WHAT YOU NEED TO DO:
Copy out every line of the records below unchanged, leaving out the pictures.

(Records from a dataset)
++++++
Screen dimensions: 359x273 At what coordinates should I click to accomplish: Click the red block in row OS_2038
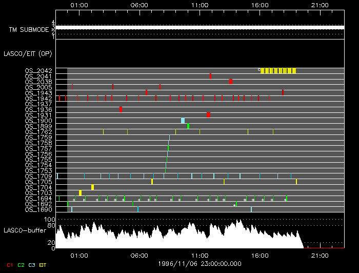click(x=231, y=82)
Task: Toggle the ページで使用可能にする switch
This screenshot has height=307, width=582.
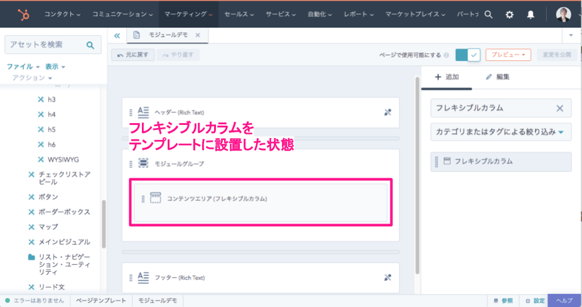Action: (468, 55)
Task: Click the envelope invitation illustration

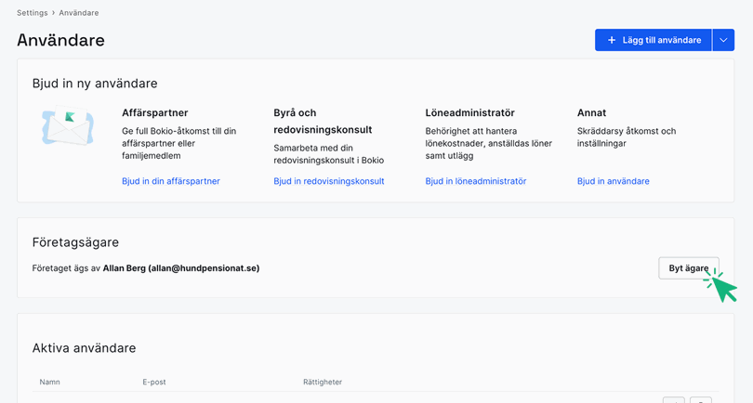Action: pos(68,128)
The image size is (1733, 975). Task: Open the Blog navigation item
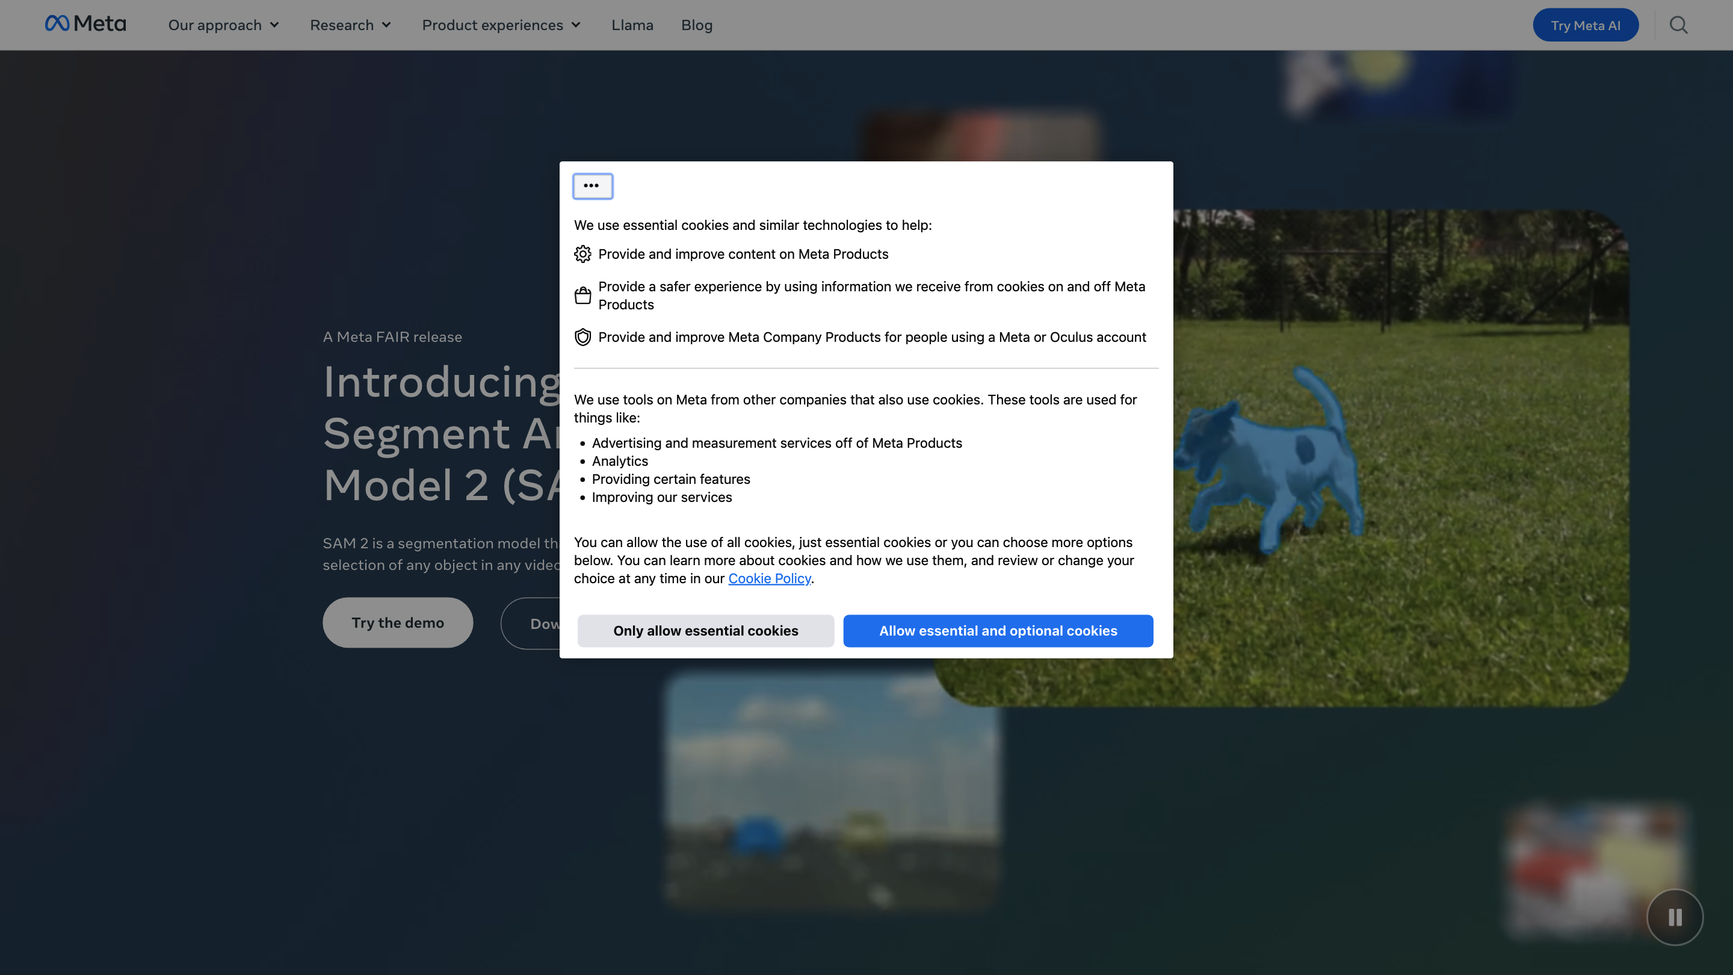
++++++
TASK SOLUTION:
Screen dimensions: 359x273 At what coordinates should I click to accomplish: Click the red block in row OS_2038
click(x=231, y=82)
Task: Toggle the ページで使用可能にする switch
This screenshot has height=307, width=582.
Action: (468, 55)
Task: Click the envelope invitation illustration

Action: pos(68,128)
The image size is (1733, 975). Task: Open the Blog navigation item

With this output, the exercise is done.